Les expériences mettent en avant un curieux revers des monopôles en décomposition : une réalité où la physique des particules est littéralement bouleversée.
Le domaine de la physique quantique regorge de voies menant à de nouveaux domaines d’étude alléchants, mais un terrier de lapin offre un point de vue unique sur un monde où les particules se comportent différemment – à travers le miroir proverbial.
Surnommé « l’anneau d’Alice » d’après les histoires de renommée mondiale de Lewis Carroll sur les aventures d’Alice au pays des merveilles, l’apparition de cet objet confirme une théorie vieille de plusieurs décennies sur la façon dont les monopôles se dégradent.
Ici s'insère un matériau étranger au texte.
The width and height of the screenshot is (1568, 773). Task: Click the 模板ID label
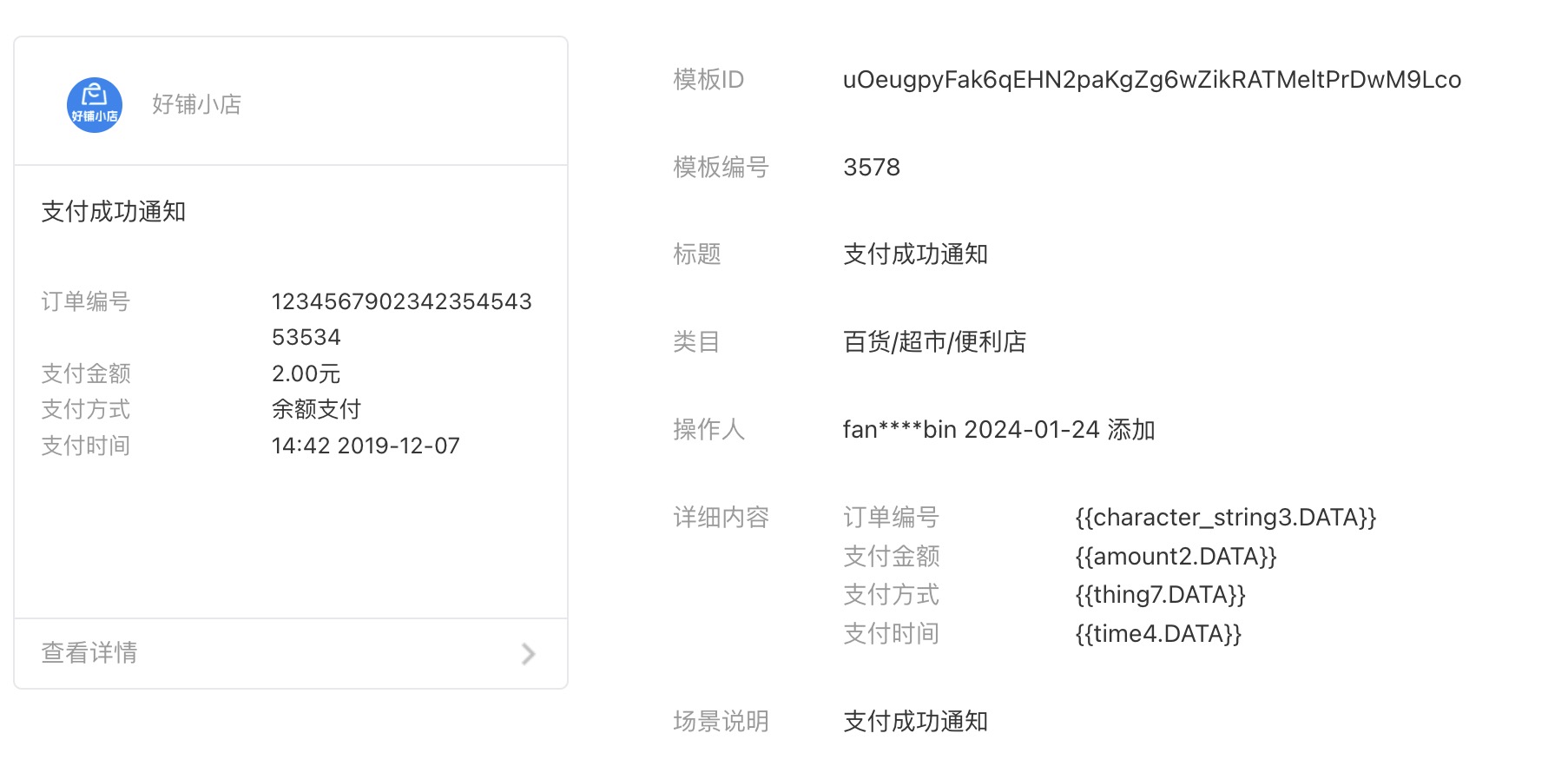click(708, 80)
Plus précisément, ils se désintègrent en un vortex en forme d’anneau, où tous les autres monopôles passant par son centre sont basculés dans leurs charges magnétiques opposées.
Publié récemment dans la revue Communications naturellesces résultats marquent la dernière découverte d’une série de travaux qui ont couvert les carrières collaboratives du professeur Mikko Möttönen de l’Université Aalto et du professeur David Hall de l’Amherst College.
Un bond en avant dans la collaboration
« C’était la première fois que notre collaboration parvenait à créer des anneaux Alice dans la nature, ce qui était une réussite monumentale », a déclaré Möttönen.
« Cette recherche fondamentale ouvre de nouvelles portes pour comprendre comment ces structures et leurs analogues en physique des particules fonctionnent dans l’univers », a ajouté Hall.
La relation de longue date, intitulée Monopole Collaboration, a initialement prouvé l’existence d’un analogue quantique du monopôle magnétique en 2014, a isolé des monopôles quantiques en 2015 et a finalement observé une désintégration dans l’autre en 2017.
Comprendre les monopoles
Les monopôles restent un concept insaisissable dans le domaine de la physique quantique. Comme leur nom l’indique, les monopôles sont la contrepartie solitaire des dipôles, qui portent une charge positive au pôle nord et une charge négative au sud. En revanche, un monopôle ne porte qu’une charge positive ou négative.
Bien que le concept semble simple, créer un véritable monopole s’est avéré être une tâche déterminante pour une carrière. Voici comment la Collaboration Monopole a procédé : ils ont manipulé un gaz d’atomes de rubidium préparé dans un état non magnétique à proximité zéro absolu température. Dans ces conditions extrêmes, ils ont ensuite pu créer un monopôle en dirigeant le point zéro d’un champ magnétique tridimensionnel vers le gaz quantique.
L’émergence d’Alice Rings
Ces monopôles quantiques sont éphémères par nature, se désintégrant quelques millisecondes après leur création. C’est au sein de cette instabilité que prend forme la bague Alice.
« Considérez le monopôle comme un œuf qui vacille au sommet d’une colline », a déclaré Möttönen. « La moindre perturbation peut le faire s’effondrer. De la même manière, les monopôles sont soumis au bruit qui déclenche leur désintégration en anneaux Alice.
Bien que les monopôles soient de courte durée, le groupe de recherche a simulé des anneaux Alice stables pendant une durée pouvant atteindre 84 millisecondes, soit plus de 20 fois plus longue que la durée de vie du monopôle. Cela amène les chercheurs à être optimistes quant au fait que les expériences futures révéleront des propriétés encore plus particulières des anneaux Alice.
« De loin, l’anneau d’Alice ressemble à un monopôle, mais le monde prend une forme différente lorsqu’on regarde à travers le centre de l’anneau », a déclaré Hall.
« C’est dans cette perspective que tout semble se refléter, comme si l’anneau était une porte d’entrée vers un monde d’antimatière plutôt que de matière », a ajouté Möttönen.
En théorie, un monopôle passant par le centre d’un anneau d’Alice se transformerait en un anti-monopole de charge opposée. En conséquence, la charge de l’anneau Alice changerait également. Bien que ce phénomène n’ait pas encore été observé expérimentalement, Möttönen a déclaré que la structure topologique des anneaux d’Alice nécessite ce comportement.
Efforts de recherche collaborative
Le travail expérimental a été mené au Amherst College principalement par la doctorante Alina Blinova et Hall, tandis que Möttönen et son équipe étaient responsables de l’exécution des simulations d’appariement. Les deux équipes ont ainsi pu confirmer l’interprétation des observations expérimentales.
« C’est tout simplement incroyable d’avoir une découverte aussi majeure comme conclusion de mon travail de doctorat », a déclaré Blinova.
Les simulations menées à l’Université Aalto ont été rendues possibles grâce au soutien du CSC – IT Center for Science et du Conseil finlandais de la recherche par l’intermédiaire de son Centre d’excellence en technologie quantique, et les expériences aux États-Unis grâce au soutien financier de la National Science Foundation.